▶ Stored data entries
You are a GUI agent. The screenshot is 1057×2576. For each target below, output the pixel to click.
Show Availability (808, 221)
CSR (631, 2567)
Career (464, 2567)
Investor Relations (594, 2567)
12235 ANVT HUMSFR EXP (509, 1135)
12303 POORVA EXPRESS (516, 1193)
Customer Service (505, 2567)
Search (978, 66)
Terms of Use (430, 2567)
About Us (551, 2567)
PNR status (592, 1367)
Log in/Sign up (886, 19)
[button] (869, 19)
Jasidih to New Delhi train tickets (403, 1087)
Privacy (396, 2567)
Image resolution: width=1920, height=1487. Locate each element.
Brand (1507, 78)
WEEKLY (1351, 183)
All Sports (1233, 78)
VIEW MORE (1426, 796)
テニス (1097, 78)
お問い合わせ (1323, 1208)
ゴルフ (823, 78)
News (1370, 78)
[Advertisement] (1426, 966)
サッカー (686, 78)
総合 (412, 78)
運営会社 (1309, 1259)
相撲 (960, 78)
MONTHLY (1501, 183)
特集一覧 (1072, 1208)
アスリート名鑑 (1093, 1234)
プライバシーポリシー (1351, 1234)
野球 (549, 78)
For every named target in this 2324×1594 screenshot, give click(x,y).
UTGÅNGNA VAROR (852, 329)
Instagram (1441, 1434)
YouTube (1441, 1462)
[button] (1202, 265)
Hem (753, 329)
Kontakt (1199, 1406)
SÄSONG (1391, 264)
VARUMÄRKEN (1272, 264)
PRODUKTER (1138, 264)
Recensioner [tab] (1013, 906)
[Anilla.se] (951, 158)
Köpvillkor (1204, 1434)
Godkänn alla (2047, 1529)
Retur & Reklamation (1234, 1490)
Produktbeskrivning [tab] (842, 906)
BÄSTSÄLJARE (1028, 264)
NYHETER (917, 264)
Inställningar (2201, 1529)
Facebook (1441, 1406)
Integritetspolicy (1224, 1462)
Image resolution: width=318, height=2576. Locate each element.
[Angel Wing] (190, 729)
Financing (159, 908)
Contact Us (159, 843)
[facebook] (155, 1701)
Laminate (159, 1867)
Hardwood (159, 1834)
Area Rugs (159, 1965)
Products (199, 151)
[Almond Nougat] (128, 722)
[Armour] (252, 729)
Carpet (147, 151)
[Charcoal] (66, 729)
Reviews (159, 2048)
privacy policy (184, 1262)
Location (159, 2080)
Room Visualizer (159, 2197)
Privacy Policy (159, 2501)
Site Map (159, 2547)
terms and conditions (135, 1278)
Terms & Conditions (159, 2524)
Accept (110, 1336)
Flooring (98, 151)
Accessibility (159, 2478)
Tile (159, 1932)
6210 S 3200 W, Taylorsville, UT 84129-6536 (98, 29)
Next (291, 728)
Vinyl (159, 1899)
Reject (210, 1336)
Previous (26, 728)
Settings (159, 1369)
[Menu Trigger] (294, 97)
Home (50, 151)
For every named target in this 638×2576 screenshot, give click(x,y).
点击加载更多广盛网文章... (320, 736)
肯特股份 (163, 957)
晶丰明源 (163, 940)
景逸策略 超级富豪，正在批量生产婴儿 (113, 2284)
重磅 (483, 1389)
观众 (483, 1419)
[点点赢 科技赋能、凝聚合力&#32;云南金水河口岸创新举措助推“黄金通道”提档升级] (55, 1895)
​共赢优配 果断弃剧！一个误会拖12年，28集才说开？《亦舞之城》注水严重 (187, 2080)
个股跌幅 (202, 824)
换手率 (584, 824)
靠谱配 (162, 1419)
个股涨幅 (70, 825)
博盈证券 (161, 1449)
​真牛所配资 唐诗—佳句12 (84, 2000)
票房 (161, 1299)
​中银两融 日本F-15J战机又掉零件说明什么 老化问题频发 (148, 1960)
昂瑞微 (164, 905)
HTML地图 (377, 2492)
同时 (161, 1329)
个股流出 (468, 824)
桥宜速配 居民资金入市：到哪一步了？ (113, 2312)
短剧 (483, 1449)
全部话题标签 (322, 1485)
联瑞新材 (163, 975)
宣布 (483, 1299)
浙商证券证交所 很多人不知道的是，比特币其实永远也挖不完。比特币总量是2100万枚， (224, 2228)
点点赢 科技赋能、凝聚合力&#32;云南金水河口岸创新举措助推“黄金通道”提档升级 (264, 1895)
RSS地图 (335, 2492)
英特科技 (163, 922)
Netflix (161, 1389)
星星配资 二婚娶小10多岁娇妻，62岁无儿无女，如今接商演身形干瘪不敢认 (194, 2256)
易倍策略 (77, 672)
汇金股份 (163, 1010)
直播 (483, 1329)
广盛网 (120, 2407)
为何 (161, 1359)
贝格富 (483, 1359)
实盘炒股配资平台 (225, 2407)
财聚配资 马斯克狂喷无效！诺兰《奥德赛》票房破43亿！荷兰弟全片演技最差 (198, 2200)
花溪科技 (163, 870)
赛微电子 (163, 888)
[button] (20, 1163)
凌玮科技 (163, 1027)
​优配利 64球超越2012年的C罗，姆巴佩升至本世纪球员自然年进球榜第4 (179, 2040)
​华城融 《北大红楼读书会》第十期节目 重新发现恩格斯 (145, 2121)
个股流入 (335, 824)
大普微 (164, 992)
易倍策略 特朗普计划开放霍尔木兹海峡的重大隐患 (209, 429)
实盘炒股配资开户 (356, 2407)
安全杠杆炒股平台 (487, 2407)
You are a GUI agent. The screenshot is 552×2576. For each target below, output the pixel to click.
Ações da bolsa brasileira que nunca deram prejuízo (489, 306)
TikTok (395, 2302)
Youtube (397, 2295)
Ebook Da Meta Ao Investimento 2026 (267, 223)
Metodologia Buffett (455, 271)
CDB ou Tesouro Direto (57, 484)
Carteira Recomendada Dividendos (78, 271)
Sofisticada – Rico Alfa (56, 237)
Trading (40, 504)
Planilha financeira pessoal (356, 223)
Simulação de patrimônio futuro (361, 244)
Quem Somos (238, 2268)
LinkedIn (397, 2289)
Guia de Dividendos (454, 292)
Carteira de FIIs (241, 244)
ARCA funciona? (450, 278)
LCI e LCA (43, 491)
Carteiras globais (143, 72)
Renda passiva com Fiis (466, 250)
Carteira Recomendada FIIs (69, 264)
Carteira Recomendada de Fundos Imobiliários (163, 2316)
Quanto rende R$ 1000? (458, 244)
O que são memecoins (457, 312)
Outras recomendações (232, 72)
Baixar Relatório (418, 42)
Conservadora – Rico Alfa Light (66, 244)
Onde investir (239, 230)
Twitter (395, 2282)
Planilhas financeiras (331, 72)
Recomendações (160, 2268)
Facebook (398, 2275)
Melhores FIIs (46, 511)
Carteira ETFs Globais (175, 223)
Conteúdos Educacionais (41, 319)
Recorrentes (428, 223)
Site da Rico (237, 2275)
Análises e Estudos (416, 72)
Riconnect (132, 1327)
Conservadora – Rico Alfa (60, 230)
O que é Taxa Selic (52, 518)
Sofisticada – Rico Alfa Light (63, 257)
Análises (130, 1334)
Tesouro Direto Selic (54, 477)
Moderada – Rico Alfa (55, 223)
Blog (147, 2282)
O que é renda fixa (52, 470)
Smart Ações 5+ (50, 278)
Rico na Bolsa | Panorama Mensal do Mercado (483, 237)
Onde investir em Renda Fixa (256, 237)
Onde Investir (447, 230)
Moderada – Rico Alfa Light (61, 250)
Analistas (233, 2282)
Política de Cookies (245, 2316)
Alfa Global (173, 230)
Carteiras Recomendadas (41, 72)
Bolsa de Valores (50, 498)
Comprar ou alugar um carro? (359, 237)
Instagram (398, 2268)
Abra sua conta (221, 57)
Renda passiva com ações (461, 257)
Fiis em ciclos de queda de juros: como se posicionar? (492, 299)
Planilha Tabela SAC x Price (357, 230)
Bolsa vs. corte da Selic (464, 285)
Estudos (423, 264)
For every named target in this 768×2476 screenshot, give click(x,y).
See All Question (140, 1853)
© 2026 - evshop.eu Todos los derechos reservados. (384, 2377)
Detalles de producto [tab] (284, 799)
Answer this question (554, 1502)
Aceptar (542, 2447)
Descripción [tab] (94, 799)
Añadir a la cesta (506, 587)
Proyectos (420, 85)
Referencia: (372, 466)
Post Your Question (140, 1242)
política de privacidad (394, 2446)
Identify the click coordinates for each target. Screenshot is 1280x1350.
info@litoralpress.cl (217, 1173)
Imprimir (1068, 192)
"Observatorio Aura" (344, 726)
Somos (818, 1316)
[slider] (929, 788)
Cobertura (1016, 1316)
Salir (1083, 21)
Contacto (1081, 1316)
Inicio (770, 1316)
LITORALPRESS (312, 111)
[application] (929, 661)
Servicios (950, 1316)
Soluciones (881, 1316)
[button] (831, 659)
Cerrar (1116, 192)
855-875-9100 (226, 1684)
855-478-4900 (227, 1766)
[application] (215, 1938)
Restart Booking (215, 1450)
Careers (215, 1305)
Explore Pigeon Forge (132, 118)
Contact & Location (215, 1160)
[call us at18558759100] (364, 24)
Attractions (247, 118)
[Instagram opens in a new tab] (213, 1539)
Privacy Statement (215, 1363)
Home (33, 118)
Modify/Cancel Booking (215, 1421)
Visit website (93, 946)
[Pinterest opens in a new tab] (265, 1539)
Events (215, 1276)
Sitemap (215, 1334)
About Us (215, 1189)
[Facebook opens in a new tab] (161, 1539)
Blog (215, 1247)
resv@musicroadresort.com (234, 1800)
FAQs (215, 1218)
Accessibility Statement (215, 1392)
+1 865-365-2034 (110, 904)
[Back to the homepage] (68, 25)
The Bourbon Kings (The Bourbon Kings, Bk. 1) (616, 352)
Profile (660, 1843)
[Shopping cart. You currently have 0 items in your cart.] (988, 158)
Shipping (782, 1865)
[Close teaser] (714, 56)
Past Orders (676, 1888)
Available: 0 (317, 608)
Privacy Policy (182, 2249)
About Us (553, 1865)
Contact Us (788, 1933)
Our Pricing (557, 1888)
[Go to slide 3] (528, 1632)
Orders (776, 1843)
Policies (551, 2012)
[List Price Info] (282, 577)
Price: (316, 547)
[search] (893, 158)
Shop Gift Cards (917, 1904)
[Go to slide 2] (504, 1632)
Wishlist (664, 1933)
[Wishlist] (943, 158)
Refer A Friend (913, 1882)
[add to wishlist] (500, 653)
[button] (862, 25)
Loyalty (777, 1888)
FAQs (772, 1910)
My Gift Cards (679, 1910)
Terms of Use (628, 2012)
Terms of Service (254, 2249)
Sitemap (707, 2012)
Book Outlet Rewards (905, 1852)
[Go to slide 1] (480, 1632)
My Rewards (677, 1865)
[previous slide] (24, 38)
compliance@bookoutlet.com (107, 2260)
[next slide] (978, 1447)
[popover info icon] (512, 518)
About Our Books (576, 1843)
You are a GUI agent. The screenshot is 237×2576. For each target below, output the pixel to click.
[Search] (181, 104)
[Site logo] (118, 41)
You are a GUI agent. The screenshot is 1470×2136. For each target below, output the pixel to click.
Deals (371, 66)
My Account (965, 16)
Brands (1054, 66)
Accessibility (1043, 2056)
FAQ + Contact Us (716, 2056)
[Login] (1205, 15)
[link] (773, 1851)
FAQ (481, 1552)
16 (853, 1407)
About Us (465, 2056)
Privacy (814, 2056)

▶ What is required
When the line with "運営会社 (1309, 1259)" is reached in the data above, start copying there, and copy each line exactly until the line with "直播 (483, 1329)" has been copied; copy nothing else.

▶ Response area
運営会社 (1309, 1259)
相撲 (960, 78)
MONTHLY (1501, 183)
特集一覧 (1072, 1208)
アスリート名鑑 (1093, 1234)
プライバシーポリシー (1351, 1234)
野球 (549, 78)
For every named target in this 2324×1594 screenshot, give click(x,y).
UTGÅNGNA VAROR (852, 329)
Instagram (1441, 1434)
YouTube (1441, 1462)
[button] (1202, 265)
Hem (753, 329)
Kontakt (1199, 1406)
SÄSONG (1391, 264)
VARUMÄRKEN (1272, 264)
PRODUKTER (1138, 264)
Recensioner [tab] (1013, 906)
[Anilla.se] (951, 158)
Köpvillkor (1204, 1434)
Godkänn alla (2047, 1529)
Retur & Reklamation (1234, 1490)
Produktbeskrivning [tab] (842, 906)
BÄSTSÄLJARE (1028, 264)
NYHETER (917, 264)
Inställningar (2201, 1529)
Facebook (1441, 1406)
Integritetspolicy (1224, 1462)
Image resolution: width=318, height=2576. Locate each element.
[Angel Wing] (190, 729)
Financing (159, 908)
Contact Us (159, 843)
[facebook] (155, 1701)
Laminate (159, 1867)
Hardwood (159, 1834)
Area Rugs (159, 1965)
Products (199, 151)
[Almond Nougat] (128, 722)
[Armour] (252, 729)
Carpet (147, 151)
[Charcoal] (66, 729)
Reviews (159, 2048)
privacy policy (184, 1262)
Location (159, 2080)
Room Visualizer (159, 2197)
Privacy Policy (159, 2501)
Site Map (159, 2547)
terms and conditions (135, 1278)
Terms & Conditions (159, 2524)
Accept (110, 1336)
Flooring (98, 151)
Accessibility (159, 2478)
Tile (159, 1932)
6210 S 3200 W, Taylorsville, UT 84129-6536 (98, 29)
Next (291, 728)
Vinyl (159, 1899)
Reject (210, 1336)
Previous (26, 728)
Settings (159, 1369)
[Menu Trigger] (294, 97)
Home (50, 151)
For every named target in this 638×2576 screenshot, give click(x,y).
点击加载更多广盛网文章... (320, 736)
肯特股份 (163, 957)
晶丰明源 (163, 940)
景逸策略 超级富豪，正在批量生产婴儿 (113, 2284)
重磅 (483, 1389)
观众 (483, 1419)
[点点赢 科技赋能、凝聚合力&#32;云南金水河口岸创新举措助推“黄金通道”提档升级] (55, 1895)
​共赢优配 果断弃剧！一个误会拖12年，28集才说开？《亦舞之城》注水严重 (187, 2080)
个股跌幅 (202, 824)
换手率 (584, 824)
靠谱配 (162, 1419)
个股涨幅 (70, 825)
博盈证券 (161, 1449)
​真牛所配资 唐诗—佳句12 (84, 2000)
票房 (161, 1299)
​中银两融 日本F-15J战机又掉零件说明什么 老化问题频发 (148, 1960)
昂瑞微 (164, 905)
HTML地图 (377, 2492)
同时 (161, 1329)
个股流出 (468, 824)
桥宜速配 居民资金入市：到哪一步了？ (113, 2312)
短剧 (483, 1449)
全部话题标签 (322, 1485)
联瑞新材 (163, 975)
宣布 (483, 1299)
浙商证券证交所 很多人不知道的是，比特币其实永远也挖不完。比特币总量是2100万枚， (224, 2228)
点点赢 科技赋能、凝聚合力&#32;云南金水河口岸创新举措助推“黄金通道”提档升级 (264, 1895)
RSS地图 (335, 2492)
英特科技 (163, 922)
Netflix (161, 1389)
星星配资 二婚娶小10多岁娇妻，62岁无儿无女，如今接商演身形干瘪不敢认 (194, 2256)
易倍策略 (77, 672)
汇金股份 (163, 1010)
直播 (483, 1329)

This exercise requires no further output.